### SHORT TASK:
Reproduce the rows from the line containing "Where should I click to: Open the" through the line containing "This screenshot has height=661, width=1166.", switching "Instruction" to "Directive" and leaving everything else unchanged.

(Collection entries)
# # #

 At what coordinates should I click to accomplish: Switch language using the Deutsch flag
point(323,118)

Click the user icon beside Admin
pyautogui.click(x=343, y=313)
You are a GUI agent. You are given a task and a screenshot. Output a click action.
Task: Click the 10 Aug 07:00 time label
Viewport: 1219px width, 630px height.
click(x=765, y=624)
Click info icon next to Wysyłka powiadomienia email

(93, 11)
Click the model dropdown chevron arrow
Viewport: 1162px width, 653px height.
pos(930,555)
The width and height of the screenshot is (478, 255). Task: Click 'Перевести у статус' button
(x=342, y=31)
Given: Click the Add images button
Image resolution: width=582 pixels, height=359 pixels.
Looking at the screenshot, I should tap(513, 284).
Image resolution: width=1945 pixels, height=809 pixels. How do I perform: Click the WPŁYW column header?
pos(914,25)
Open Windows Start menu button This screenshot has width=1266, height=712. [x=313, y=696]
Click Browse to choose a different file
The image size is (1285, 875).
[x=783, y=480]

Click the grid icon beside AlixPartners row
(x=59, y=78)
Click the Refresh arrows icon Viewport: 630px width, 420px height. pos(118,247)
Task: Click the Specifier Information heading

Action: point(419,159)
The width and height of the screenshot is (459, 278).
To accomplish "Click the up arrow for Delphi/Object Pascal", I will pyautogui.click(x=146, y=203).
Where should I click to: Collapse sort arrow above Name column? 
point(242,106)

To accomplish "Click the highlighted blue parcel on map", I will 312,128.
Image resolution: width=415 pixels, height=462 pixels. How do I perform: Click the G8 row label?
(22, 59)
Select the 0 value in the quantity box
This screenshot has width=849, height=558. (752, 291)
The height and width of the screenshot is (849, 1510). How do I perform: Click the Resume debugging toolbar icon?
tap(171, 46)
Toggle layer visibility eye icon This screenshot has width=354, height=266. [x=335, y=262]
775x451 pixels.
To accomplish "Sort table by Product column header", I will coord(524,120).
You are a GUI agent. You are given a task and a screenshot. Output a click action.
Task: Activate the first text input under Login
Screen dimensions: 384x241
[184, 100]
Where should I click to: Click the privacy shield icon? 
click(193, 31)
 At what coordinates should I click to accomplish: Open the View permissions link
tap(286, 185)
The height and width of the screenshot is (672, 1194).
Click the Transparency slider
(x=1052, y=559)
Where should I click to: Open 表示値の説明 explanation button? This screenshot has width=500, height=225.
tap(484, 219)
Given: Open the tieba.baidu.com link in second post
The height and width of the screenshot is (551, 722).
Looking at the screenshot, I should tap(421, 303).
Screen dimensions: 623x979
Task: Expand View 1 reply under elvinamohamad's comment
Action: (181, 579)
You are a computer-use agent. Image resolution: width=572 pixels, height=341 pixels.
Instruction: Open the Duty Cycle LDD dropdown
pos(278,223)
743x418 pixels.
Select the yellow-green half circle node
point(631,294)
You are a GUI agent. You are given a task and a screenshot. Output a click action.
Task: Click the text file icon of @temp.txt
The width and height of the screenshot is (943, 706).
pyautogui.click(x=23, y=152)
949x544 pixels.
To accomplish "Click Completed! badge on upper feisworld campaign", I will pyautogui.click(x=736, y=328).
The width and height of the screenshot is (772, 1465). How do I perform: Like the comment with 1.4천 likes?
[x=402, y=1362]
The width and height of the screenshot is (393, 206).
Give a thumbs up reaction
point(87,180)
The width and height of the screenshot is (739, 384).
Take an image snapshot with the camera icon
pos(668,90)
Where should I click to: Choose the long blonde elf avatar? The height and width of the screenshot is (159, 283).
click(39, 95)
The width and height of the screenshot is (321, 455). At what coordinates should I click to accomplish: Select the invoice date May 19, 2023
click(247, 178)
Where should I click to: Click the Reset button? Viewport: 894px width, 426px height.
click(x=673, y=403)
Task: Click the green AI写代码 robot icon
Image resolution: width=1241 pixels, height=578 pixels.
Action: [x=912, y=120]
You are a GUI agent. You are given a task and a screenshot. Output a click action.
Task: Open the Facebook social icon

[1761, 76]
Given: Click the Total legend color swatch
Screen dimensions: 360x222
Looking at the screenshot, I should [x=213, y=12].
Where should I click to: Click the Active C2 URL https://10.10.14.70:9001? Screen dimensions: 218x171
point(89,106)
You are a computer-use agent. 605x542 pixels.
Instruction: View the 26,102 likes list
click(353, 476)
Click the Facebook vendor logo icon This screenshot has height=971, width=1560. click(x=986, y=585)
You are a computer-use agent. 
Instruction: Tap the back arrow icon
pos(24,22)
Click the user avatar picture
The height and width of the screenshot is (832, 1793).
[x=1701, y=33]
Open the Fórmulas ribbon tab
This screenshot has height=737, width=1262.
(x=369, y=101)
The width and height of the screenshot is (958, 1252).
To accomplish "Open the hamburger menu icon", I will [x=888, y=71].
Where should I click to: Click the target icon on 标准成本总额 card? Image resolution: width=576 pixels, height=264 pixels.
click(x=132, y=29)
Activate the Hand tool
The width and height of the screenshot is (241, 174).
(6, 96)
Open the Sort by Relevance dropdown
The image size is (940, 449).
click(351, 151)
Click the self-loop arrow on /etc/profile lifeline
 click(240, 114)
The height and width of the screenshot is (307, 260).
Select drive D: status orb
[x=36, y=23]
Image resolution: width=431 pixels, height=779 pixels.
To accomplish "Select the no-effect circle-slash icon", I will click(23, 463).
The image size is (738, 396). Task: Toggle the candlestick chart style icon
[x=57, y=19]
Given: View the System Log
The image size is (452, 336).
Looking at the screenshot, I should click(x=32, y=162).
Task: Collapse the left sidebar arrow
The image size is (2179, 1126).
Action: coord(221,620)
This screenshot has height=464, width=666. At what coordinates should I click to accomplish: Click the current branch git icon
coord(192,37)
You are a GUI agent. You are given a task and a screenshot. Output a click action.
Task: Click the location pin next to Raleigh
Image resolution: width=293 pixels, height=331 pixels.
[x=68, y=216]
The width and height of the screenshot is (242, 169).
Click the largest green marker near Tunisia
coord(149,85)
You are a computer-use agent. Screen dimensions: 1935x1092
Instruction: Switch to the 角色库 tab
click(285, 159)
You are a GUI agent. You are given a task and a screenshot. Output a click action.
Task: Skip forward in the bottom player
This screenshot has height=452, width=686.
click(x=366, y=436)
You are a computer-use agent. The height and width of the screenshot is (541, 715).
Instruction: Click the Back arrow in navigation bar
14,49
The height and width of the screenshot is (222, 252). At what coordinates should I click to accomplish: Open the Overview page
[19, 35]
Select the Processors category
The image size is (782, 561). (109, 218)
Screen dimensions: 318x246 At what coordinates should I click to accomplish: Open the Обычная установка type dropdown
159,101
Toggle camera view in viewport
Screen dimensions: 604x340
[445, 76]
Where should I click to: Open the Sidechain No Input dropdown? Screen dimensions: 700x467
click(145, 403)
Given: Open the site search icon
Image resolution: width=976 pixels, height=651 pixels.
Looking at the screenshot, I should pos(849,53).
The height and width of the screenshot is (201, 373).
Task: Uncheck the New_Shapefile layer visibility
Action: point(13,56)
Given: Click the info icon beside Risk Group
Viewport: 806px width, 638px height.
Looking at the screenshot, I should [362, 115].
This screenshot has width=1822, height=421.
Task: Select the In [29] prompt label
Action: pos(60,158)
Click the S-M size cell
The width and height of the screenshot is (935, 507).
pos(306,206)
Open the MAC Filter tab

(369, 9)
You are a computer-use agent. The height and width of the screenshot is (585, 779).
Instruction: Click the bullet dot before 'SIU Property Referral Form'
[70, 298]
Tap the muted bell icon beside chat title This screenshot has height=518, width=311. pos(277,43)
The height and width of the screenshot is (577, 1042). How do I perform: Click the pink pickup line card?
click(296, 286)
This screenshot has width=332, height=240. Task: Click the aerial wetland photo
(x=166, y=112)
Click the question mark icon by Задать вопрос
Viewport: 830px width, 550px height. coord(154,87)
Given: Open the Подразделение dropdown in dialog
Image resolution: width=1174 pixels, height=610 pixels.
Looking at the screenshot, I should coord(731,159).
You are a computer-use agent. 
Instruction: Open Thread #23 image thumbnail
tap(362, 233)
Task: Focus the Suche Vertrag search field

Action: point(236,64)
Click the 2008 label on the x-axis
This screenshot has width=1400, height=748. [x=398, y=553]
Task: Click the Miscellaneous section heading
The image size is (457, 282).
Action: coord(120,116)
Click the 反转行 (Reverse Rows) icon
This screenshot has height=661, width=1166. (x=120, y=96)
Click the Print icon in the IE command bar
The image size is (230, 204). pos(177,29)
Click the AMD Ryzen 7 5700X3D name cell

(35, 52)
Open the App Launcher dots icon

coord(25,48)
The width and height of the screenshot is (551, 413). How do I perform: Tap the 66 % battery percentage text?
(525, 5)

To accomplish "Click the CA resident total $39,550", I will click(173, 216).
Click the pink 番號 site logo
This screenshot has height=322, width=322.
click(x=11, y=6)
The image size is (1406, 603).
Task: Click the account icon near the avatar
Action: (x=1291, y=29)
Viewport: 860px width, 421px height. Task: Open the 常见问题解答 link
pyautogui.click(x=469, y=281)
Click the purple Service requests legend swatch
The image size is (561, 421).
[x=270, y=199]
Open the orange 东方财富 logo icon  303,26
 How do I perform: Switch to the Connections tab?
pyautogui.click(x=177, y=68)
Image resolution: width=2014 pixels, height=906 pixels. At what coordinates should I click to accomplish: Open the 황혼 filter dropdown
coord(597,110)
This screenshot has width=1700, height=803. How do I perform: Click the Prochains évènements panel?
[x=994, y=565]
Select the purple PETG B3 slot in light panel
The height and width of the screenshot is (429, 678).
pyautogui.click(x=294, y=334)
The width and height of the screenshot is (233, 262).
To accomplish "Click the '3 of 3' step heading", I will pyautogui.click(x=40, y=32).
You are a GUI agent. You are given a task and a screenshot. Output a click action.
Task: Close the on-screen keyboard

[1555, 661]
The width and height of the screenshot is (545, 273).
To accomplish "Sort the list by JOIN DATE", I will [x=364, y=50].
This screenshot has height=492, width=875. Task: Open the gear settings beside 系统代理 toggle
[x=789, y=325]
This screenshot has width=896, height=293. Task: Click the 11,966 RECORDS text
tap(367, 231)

# # #

### SOLUTION TO THE EXERCISE:
Where should I click to: Open the Sidechain No Input dropdown? Screen dimensions: 700x467
click(145, 403)
Given: Open the site search icon
Image resolution: width=976 pixels, height=651 pixels.
Looking at the screenshot, I should pos(849,53).
The height and width of the screenshot is (201, 373).
Task: Uncheck the New_Shapefile layer visibility
Action: point(13,56)
Given: Click the info icon beside Risk Group
Viewport: 806px width, 638px height.
Looking at the screenshot, I should [362, 115].
This screenshot has width=1822, height=421.
Task: Select the In [29] prompt label
Action: pos(60,158)
Click the S-M size cell
The width and height of the screenshot is (935, 507).
pos(306,206)
Open the MAC Filter tab

(369, 9)
You are a computer-use agent. The height and width of the screenshot is (585, 779).
Directive: Click the bullet dot before 'SIU Property Referral Form'
[70, 298]
Tap the muted bell icon beside chat title This screenshot has height=518, width=311. pos(277,43)
The height and width of the screenshot is (577, 1042). How do I perform: Click the pink pickup line card?
click(296, 286)
This screenshot has width=332, height=240. Task: Click the aerial wetland photo
(x=166, y=112)
Click the question mark icon by Задать вопрос
Viewport: 830px width, 550px height. coord(154,87)
Given: Open the Подразделение dropdown in dialog
Image resolution: width=1174 pixels, height=610 pixels.
Looking at the screenshot, I should coord(731,159).
You are a computer-use agent. 
Directive: Open Thread #23 image thumbnail
tap(362, 233)
Task: Focus the Suche Vertrag search field

Action: point(236,64)
Click the 2008 label on the x-axis
This screenshot has width=1400, height=748. [x=398, y=553]
Task: Click the Miscellaneous section heading
The image size is (457, 282).
Action: coord(120,116)
Click the 反转行 (Reverse Rows) icon
This screenshot has height=661, width=1166. (x=120, y=96)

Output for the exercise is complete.